■ Element lookup records
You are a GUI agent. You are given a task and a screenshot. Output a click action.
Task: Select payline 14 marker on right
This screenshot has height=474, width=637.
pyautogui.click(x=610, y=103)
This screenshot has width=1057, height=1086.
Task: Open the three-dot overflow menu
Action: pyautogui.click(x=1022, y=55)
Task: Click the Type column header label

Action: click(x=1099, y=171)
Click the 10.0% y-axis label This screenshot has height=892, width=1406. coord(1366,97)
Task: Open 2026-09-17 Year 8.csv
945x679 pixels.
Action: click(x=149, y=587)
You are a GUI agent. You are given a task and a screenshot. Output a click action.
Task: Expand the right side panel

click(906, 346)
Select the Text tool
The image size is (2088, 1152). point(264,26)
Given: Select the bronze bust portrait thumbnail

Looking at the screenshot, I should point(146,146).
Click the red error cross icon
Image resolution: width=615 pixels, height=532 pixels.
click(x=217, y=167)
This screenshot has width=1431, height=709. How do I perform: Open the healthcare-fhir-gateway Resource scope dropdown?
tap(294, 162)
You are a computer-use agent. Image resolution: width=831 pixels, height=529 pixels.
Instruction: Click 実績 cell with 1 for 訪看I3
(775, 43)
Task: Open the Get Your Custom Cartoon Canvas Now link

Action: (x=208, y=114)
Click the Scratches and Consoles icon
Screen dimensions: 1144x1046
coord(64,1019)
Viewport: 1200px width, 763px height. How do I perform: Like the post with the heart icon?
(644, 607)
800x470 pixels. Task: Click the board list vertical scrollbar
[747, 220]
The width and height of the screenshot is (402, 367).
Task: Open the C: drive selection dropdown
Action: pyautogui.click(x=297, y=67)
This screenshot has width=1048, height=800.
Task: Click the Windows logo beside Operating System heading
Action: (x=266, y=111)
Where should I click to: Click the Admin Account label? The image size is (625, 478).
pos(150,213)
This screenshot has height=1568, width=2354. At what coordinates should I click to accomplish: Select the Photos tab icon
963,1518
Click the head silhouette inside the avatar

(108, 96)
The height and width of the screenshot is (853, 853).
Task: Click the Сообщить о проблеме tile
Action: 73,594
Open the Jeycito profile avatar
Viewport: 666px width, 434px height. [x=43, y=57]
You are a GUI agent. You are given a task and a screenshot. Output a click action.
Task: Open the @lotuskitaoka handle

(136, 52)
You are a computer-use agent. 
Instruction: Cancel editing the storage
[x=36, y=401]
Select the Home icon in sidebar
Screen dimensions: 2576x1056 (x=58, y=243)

■ WRITTEN TASK
Which lines of the material above contain the word "dropdown"? Show each of those lines in full.

■ REPLY TO THE TASK
This screenshot has width=1431, height=709. How do I perform: Open the healthcare-fhir-gateway Resource scope dropdown?
Task: Open the C: drive selection dropdown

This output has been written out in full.